> **Supplied passage**
— begin —

|Leaving Richmond in the morning -- this is the Market Square|
"I have two doctors, my left leg and my right."
- G.M. Trevelyan
Day Eleven: from Richmond to Ingleby Cross (23 miles/37 km)
Summary of Route: Today's hike is across the Vale of Mowbray. It is the longest stage of the Coast to Coast Walk — as we have it planned. But it is also the flattest. And a lot of it runs along roadways (back roads, mind you). Alfred Wainwright wasn't keen on this part of the Walk — he preferred higher elevations and wilder, more rugged landscape.
|Rabbits hopping about on the outskirts of Richmond|
For the first six miles, or so, the trail runs east, close to the River Swale — going through the villages of Colburn and Catterick Bridge.
You leave the banks of the Swale just before Bolton-on Swale. After a short stretch along roads through the hamlet, you abandon the tarmac, and follow the Bolton Beck south-east across fields, and past Laylands Farm.
|The signs announcing the diversion at Catterick|
Then you have a long four-mile stretch of road-walking, until you arrive at Streetlam. From here the trail alternates between roads and fields, as you go through Danby Wiske, Oaktree Hill and East Harlsey, before finally arriving in Ingleby Cross. Once past East Harlsey you can see the Cleveland Hills to the south. On the outskirts of Ingleby Cross, be careful negotiating the fast dual-carriageway traffic on the A19.
Today's hike was the longest stage of the entire Coast to Coast Walk. Already mapped out at 23 miles, we had to add one mile in the middle of the hike for a major diversion (caused by road works), and we had to go another extra mile at the end to reach our B&B. So, about 25 miles today. We started earlier — at 8 a.m. — and walked until just past six o'clock. Subtracting half-an-hour for lunch, that was 9½ hours pounding the pavement.
|Some sort of monument/sculpture near Catterick racetrack|
And there was a lot of pavement today. We had some long stretches along secondary roads in the country. Walking along tarmac is hard on the feet. We much prefer soft grass or, at least, muddy paths. But regardless of the surface, after 25 miles your feet are very sore!
This extended hike across the Vale of Mowbray was Alfred Wainwright's least favourite stage of the route he designed in 1972. He preferred hiking in high ground and in wilder environments. Most hikers would probably agree with him. Today's stage is dominated by farmland and small villages. The homogeneity of the landscape becomes tedious after a while, and you yearn for the walk to end long before the end is in sight.

— end —

> **Objective 1**
According to the Richmond to Ingleby Cross walk account, which hills come into view to the south once you are past East Harlsey?
> **Objective 2**
Please write a continuation of the Richmond to Ingleby Cross walk account, picking up after its final sentence.

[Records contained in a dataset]
— begin —

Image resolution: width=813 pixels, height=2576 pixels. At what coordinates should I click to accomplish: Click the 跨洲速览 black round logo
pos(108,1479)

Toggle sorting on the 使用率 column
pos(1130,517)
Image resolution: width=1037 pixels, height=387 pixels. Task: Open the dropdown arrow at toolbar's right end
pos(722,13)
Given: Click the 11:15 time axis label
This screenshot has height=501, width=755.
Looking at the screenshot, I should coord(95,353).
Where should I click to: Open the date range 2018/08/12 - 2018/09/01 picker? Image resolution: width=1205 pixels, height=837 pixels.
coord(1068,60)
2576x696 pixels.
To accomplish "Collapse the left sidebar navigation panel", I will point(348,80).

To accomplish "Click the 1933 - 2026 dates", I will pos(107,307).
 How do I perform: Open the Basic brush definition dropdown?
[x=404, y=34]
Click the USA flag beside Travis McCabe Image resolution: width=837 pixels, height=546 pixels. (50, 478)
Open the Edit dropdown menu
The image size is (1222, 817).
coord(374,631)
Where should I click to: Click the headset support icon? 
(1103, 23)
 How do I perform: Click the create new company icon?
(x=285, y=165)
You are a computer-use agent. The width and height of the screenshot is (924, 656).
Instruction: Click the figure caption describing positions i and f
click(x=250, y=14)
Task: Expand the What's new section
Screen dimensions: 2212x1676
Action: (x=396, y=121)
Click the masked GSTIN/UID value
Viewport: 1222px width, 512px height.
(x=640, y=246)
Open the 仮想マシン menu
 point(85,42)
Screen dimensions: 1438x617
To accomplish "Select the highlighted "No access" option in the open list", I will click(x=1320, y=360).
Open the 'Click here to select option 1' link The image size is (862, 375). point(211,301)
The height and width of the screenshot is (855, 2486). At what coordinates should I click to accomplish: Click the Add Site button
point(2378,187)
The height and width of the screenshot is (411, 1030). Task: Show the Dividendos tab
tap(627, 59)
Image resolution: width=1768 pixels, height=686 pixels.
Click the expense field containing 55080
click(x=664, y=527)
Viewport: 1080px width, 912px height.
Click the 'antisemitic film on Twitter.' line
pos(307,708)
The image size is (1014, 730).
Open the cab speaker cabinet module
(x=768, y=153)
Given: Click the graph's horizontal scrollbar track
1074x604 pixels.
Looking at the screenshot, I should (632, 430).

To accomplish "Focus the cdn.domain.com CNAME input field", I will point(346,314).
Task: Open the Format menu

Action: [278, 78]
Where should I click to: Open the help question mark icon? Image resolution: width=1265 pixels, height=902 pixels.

— end —

> **Response 1**
The Cleveland Hills.

> **Response 2**
|First flock of Canada Geese seen during the Coast to Coast Walk|
Quote of the Day:
"We are almost there, right?"
- Tony and Clive
(at regular intervals, anticipating the completion of various stages of this interminable day's walk)
We saw our largest contingent of rabbits coming out of Richmond early in the morning. Stedman talks about seeing lots of rabbits along the trails in his guidebook, but we haven't seen that many. But there was a group of about seven of them beside a cricket pitch on the outskirts of the town.
|Pub sign at Danby Wiske reminds us how far is left to go!|
Soon after that I experienced a nasty fall. I have been walking for about a week with the laces of my hiking boots not done up all the way to the top. This is because the tops of the boots were rubbing against the area above my ankles — causing some pain. Twice I have tripped when the loop of the laces on one boot got snagged on the unused lace hook on top of the other boot. It happens in a moment and there is nothing you can do to stop it. This second time, the top half of the lace on my right boot was ripped completely away. The tumble I had gave my scrapes and scratches on my right hand and left leg. But I also banged the left-side of my chest against the camera, which I had slung over my shoulder as usual. After a while of resuming walking I could feel some pain in my side. I've had this before; it will take a couple of weeks to heal properly. I'm just lucky I didn't break anything, I suppose. I repaired the lacing on my right boot and kept walking.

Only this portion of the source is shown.